List every word or phrase that appears inside quotation marks in the opinion piece on child protection below.

## Excerpt provided
+++
Politicians on both sides of the House are involved, with Gordon Brown promising to do his utmost to ensure the UK will be the safest place in the world for children. We will get to that bit later, but it is difficult to see how Haringey social services can survive the clamour for sackings over its failure to protect Baby P, especially as a “whistle blower”, identified as a social worker dismissed by the council, had written to government ministers, alleging breaches of child protection in Haringey.

This is a saga which will run and run. However, the name of Sharon Shoesmith, Haringey’s director of children and young people’s services, has not figured among the apologists for the death of Baby P. She said: “This child was killed by members of his own family”, which is stating the blindingly obvious while overlooking the equally transparent fact that her department was responsible for his welfare.

Meanwhile, social services, and police, have been criticised following the killing in Cheetham Hill, Manchester, of two young brothers, one aged two, the other three months, by their mum, who has been sectioned under the Mental Health Act, adding weight to the argument that the Prime Minister faces a monumental task to guarantee protection for children. There is no system in place to determine a person’s suitability for, or awareness of, the responsibility which parenthood brings.

Yes, official adoption agencies have one, but I’m talking about women who produce offspring without planning for their upbringing, and men who father children then vanish into the ether, making way for a succession of “uncles” who view the child as an inconvenient or unwanted addition to the relationship with the mother.

A sad example is that provided by Karen Matthews, the mother accused of complicity in the kidnapping of her daughter Shannon. She has seven children, fathered by five different men and is described as “poorly educated”.

With society littered with broken homes, and children born into domestic circumstances which doom them from birth, Mr Brown’s well-intentioned campaign has little if any chance of success. Somewhere between none and sod all is my prediction.
+++
## Extracted information
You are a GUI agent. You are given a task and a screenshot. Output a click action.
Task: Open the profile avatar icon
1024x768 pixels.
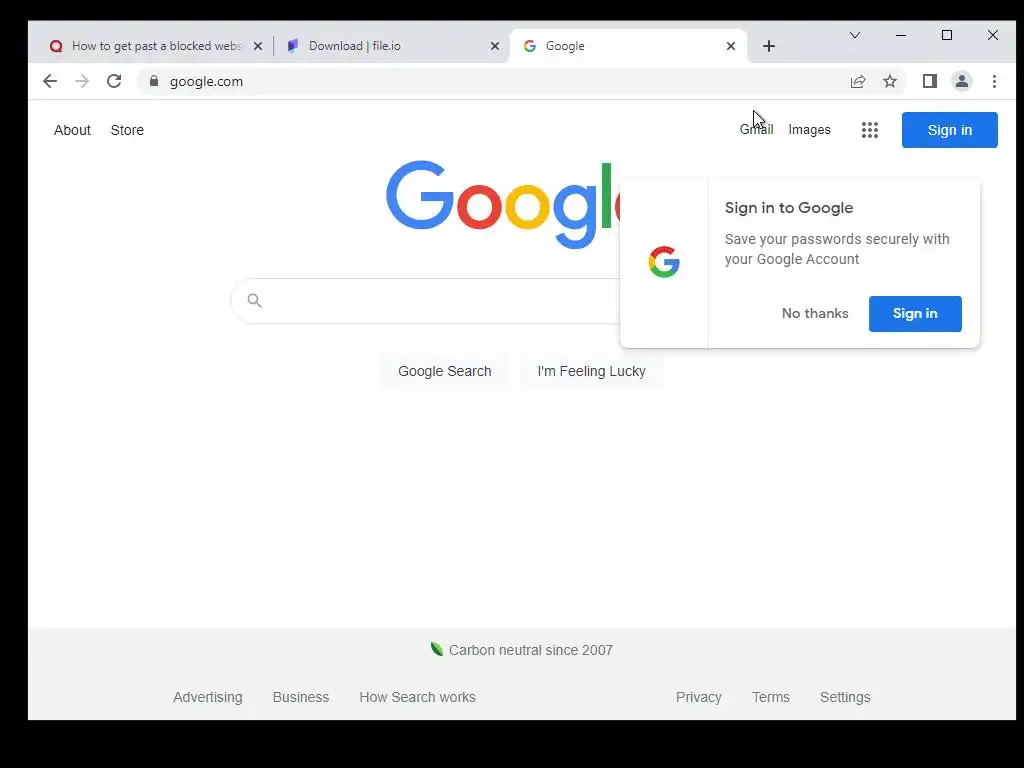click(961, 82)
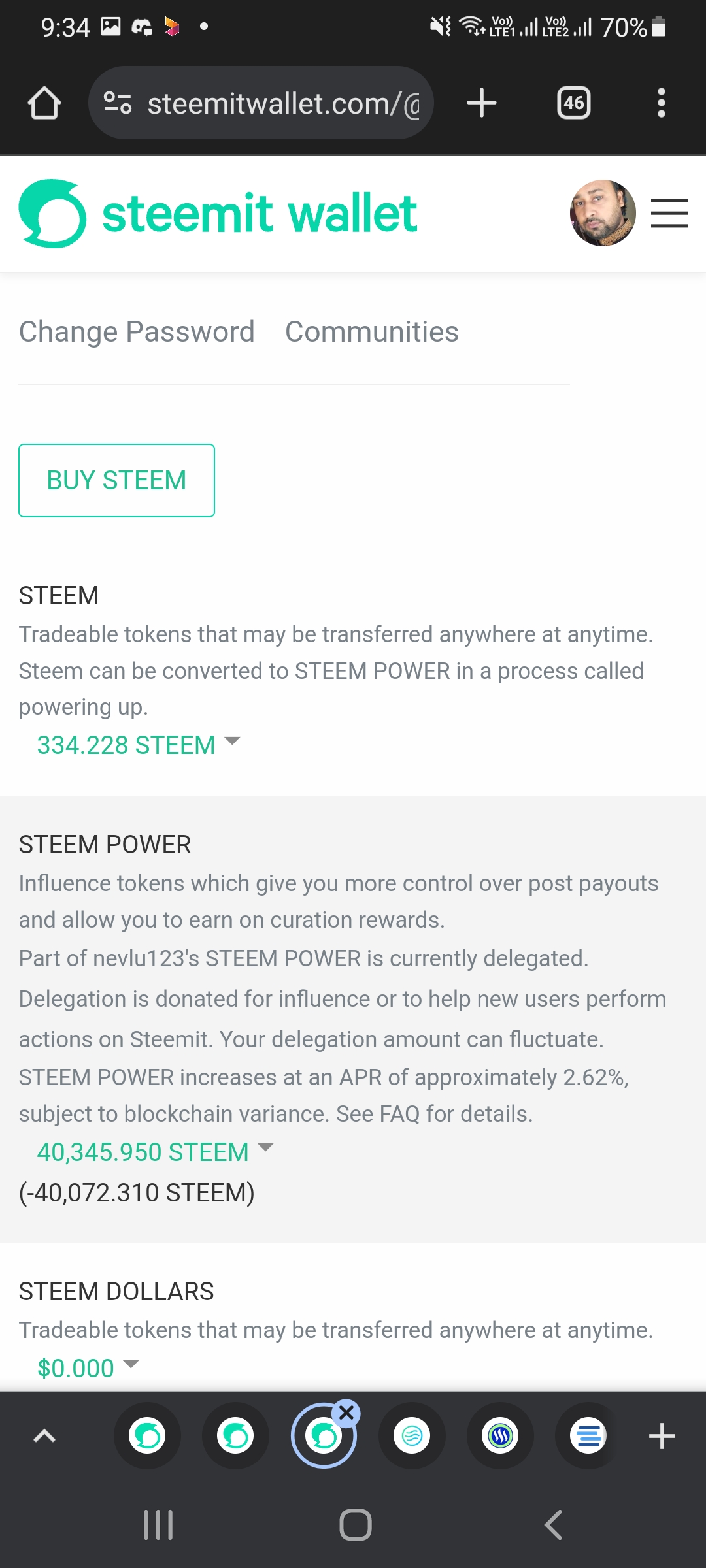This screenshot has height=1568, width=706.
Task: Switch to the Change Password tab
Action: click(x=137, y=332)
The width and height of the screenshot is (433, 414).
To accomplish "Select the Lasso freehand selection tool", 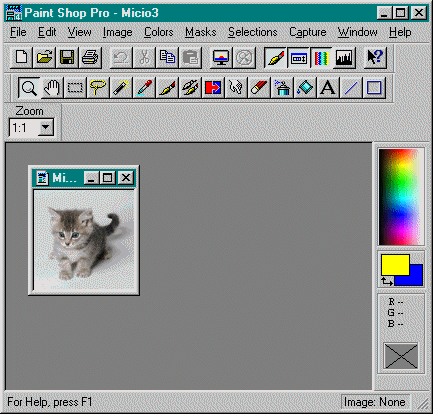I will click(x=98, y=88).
+++
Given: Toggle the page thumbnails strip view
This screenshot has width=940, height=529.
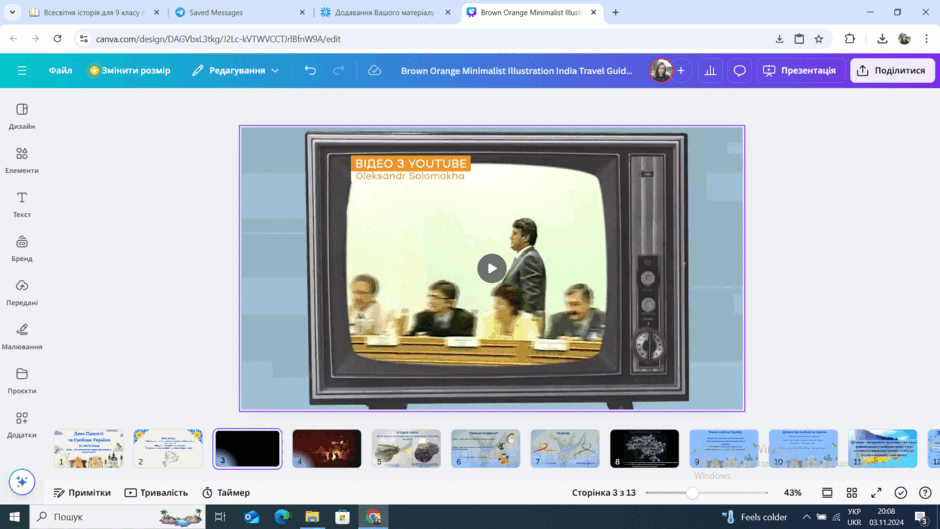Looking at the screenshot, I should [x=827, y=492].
+++
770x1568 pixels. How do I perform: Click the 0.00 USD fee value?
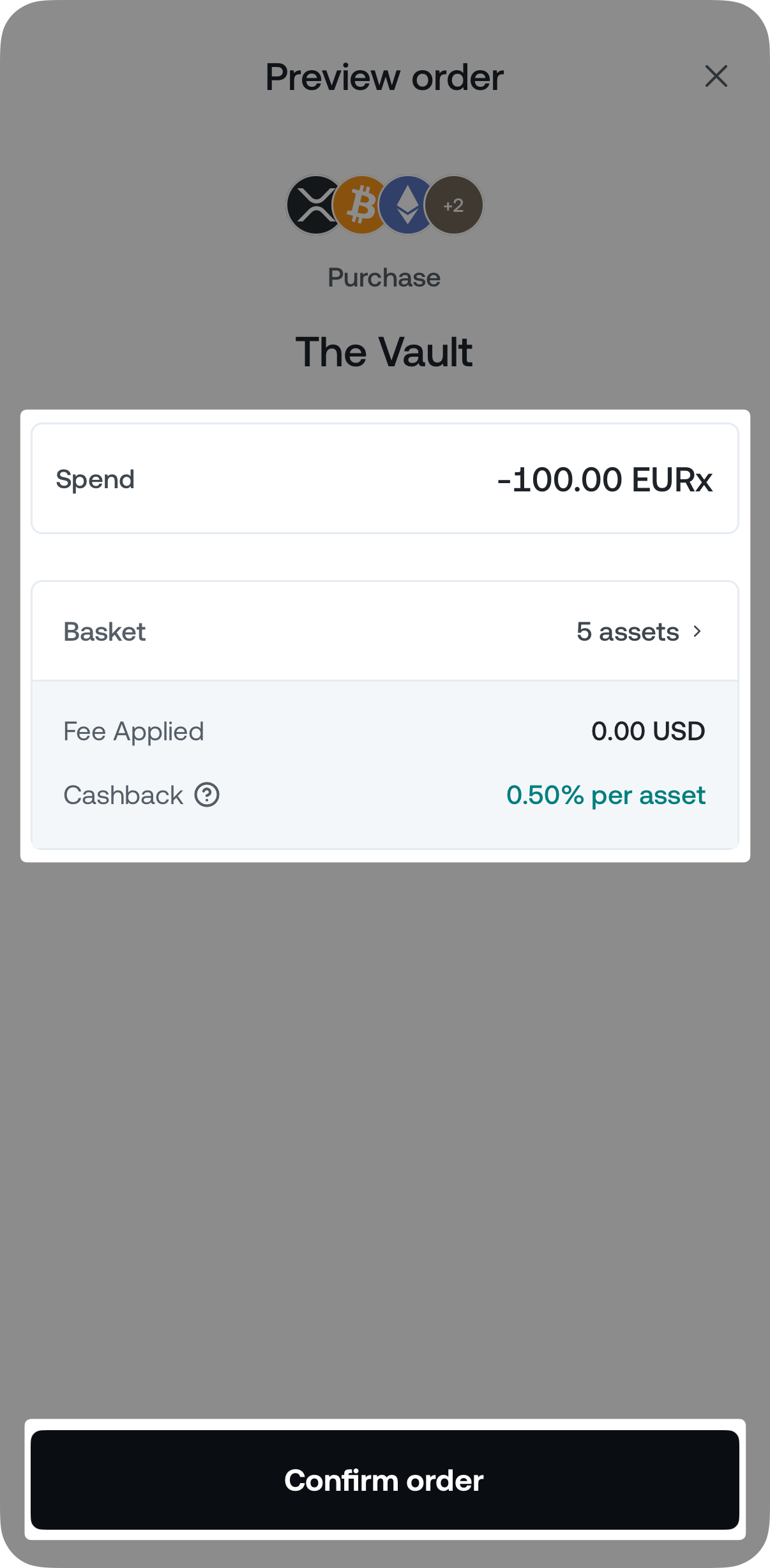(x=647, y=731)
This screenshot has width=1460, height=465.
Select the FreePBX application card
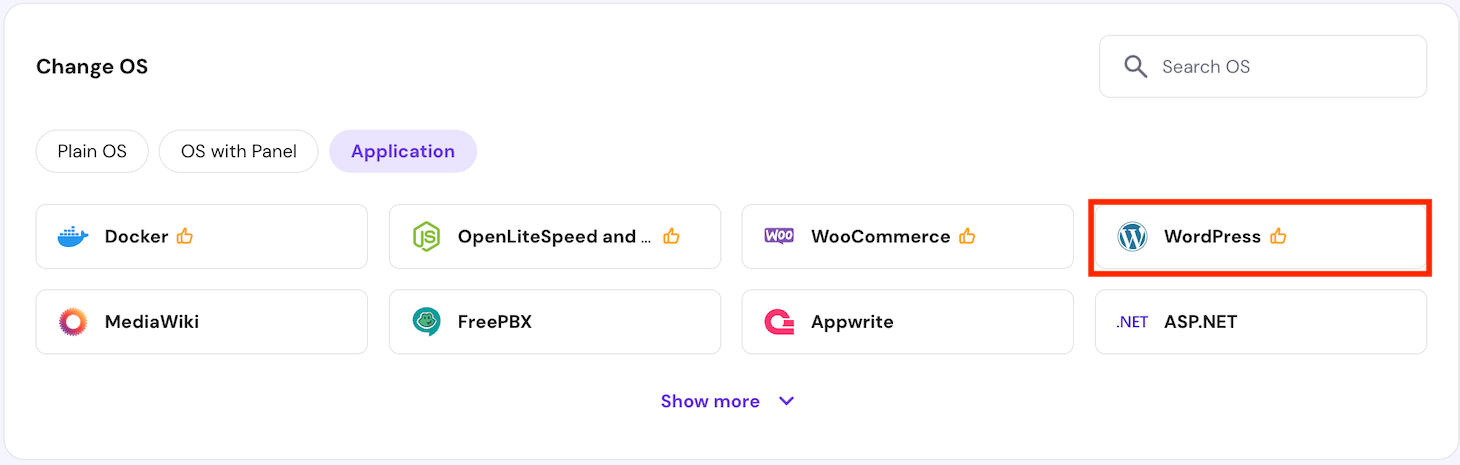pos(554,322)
+++
## Solved exercise
- "whistle blower"
- "This child was killed by members of his own family"
- "uncles"
- "poorly educated"